If the first tactic is to show the opposition as ‘traitors’ supported by ‘foreign forces’ the second one, when they recognised an unstoppable mass enthusiasm or excitement, is to pretend that they share the same excitement and enthusiasm as their opponents. ‘If this is about environmentalism, they should come and consult with their prime minister', Erdoğan says, as if to show his kindness. The Governor of Istanbul who is also a target of the protestors, is now sharing tweets, that he would like to be with them and listen to the buzzing of the bees together in Gezi Park.
Now the third step is their effort to divide the protestors artificially into ‘apolitical’ ordinary people and ‘illegal’ marginal groups, which we observed during yesterday’s Taksim events (11th June) when the police and the Governor said that the reason behind the police’s sudden attack on 35,000 people in Taksim Square with water cannons, plastic bullets and tear gas is the provocation of the marginal groups.
A movement at the crossroads
Even though this will provoke the protestors, the support base of the AKP may find these manipulations sufficient to continue backing their leader.

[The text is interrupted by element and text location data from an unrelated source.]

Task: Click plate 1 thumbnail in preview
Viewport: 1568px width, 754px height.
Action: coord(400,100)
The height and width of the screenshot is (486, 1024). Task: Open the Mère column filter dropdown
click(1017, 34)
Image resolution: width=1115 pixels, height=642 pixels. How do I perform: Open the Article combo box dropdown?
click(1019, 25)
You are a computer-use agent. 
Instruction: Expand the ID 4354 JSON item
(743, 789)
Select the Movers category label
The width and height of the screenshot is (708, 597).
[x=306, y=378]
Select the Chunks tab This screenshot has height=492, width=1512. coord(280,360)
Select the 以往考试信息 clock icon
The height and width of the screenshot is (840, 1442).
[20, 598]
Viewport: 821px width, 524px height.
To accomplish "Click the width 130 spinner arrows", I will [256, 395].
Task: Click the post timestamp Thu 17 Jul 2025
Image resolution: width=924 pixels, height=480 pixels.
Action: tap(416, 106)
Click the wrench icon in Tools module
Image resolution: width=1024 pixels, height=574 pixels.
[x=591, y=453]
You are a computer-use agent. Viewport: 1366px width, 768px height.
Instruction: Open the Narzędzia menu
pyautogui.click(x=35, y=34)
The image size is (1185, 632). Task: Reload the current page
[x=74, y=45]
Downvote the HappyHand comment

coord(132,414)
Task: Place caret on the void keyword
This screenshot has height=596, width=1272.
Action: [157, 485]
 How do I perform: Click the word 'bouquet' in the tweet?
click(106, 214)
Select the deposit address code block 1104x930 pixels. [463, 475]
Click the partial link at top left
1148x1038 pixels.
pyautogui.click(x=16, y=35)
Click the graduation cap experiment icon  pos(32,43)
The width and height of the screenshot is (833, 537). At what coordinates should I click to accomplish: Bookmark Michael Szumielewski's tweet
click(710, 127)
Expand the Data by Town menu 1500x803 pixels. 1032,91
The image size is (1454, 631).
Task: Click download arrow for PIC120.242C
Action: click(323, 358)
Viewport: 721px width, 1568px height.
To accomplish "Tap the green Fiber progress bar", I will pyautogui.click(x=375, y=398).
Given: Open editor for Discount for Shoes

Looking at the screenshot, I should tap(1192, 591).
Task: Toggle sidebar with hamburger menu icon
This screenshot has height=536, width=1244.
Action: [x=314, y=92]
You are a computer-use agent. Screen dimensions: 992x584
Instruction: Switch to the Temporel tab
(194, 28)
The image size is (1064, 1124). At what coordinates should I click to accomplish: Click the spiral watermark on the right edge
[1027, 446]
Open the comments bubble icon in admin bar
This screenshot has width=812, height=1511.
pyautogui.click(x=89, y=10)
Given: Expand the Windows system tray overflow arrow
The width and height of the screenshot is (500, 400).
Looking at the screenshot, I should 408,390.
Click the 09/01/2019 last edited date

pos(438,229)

With decreasing support and popularity, Erdogan will most likely fall short in his plans to be the President of Turkey, but he would love to call the general elections as early as possible before this mass movement becomes organised as a political actor.
The Republican People’s Party (CHP) is the biggest opposition party, claiming itself to be the keeper of secularism and the nationalism of Ataturk's republican principles. Erdogan attempts to deal with any opposition coming from that direction using the usual ‘secular’ versus ‘muslim’ and ‘old state’ versus ‘common people’ binaries.
However, rather than an offshoot of a political party like the CHP, this street-based protest movement now resembles Turkey in a moment of mass civil resistance and disobedience, and one which is not limited to the Kurdish population. The movement is likely to continue to resist and to fight for occupying the urban spaces it has taken. Looking at the spread of the protests and the reasons behind it, any police attack may only strengthen it. Erdogan's plan to convert all these events into an election campaign has every chance of failing.
The movement has already had two big political results: making Erdogan's presidency less likely and converting some of the media – excluding the pro-government media outlets - into a voice of the people, rather than a tool of secrecy and manipulation under a regime of state-censorship and self-censorship. This has been supplemented by social media: Turkey, having one of the largest number of social media users worldwide, has seen social media turned into a medium of live coverage of the revolts and police violence. The protesters tweeted non-stop to describe what is going on in the squares and even created interactive maps showing the police movements throughout the big cities.
The defining characteristics of the movement are its youthfulness, gender heterogeneity, and its strong sense of humour and solidarity. It would be a sad waste if this spirit, or the space it has opened, were reduced to the realm of parliamentary democracy, not only for Turkey but for all peoples of the world.